> _Data supplied_:
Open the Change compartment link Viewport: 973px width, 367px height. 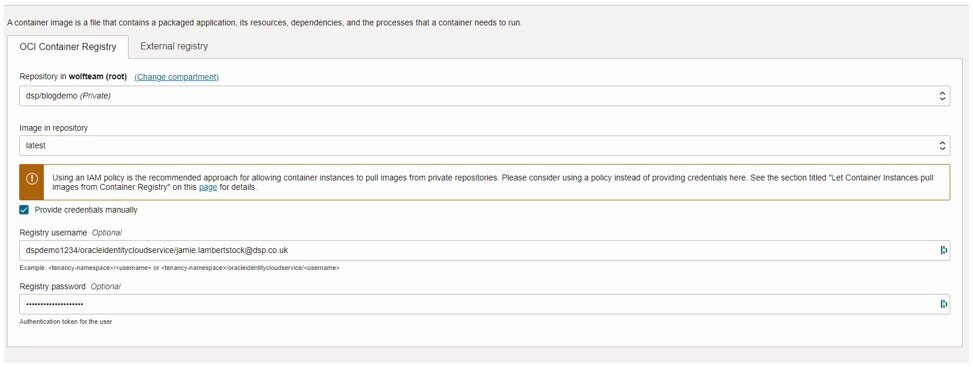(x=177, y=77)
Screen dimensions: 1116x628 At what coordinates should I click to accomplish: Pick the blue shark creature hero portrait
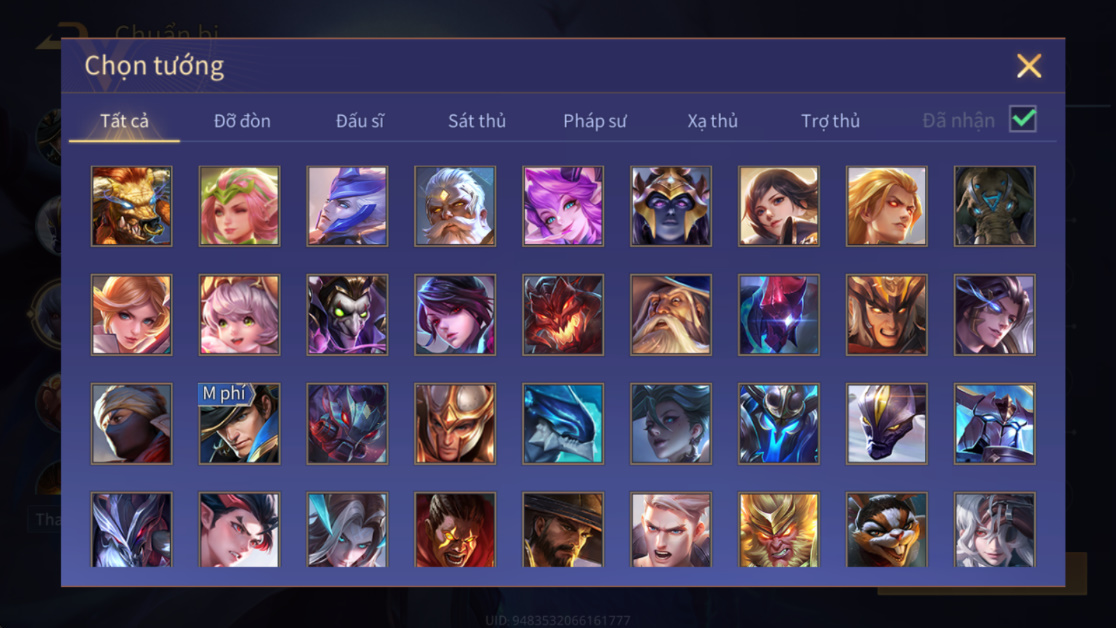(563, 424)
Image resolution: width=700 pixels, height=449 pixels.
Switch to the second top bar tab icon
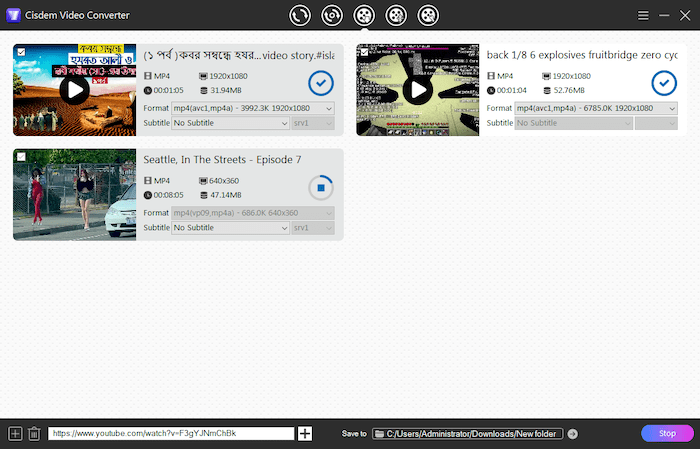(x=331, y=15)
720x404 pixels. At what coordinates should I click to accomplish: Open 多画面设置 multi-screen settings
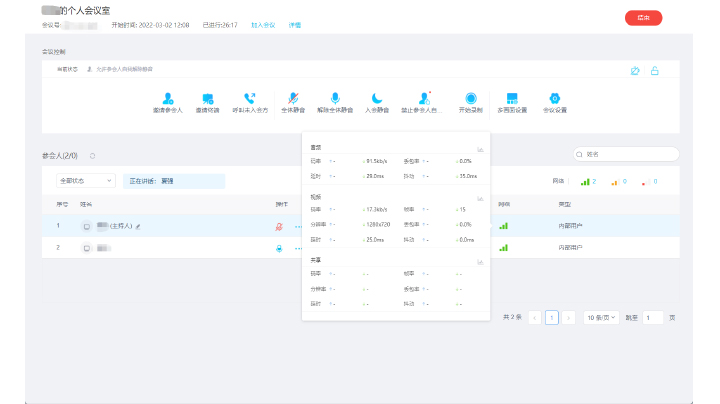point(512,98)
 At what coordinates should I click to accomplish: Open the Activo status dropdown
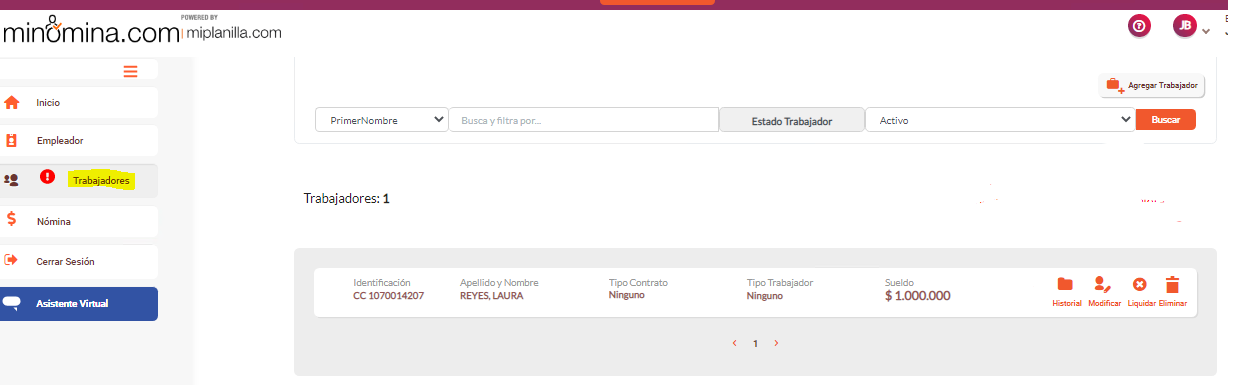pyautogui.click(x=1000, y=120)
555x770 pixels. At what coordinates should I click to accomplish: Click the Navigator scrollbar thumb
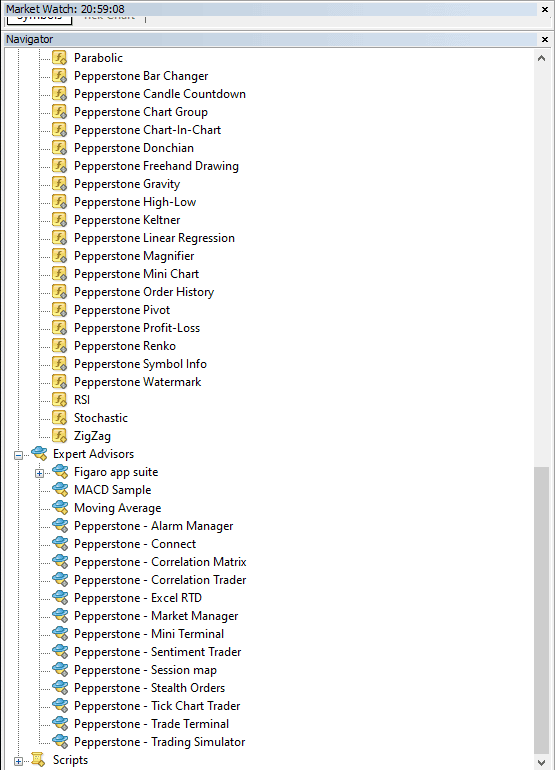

> _What the task asks_:
With pictures omitted, reproduce exactly the lines from the line containing "Switch to the second top bar tab icon" through the end of the data above.

> _Response_:
Switch to the second top bar tab icon
(x=331, y=15)
720x404 pixels. At what coordinates should I click to accomplish: Open 多画面设置 multi-screen settings
point(512,98)
 At what coordinates should I click to accomplish: Open the Activo status dropdown
pyautogui.click(x=1000, y=120)
555x770 pixels. At what coordinates should I click to accomplish: Click the Navigator scrollbar thumb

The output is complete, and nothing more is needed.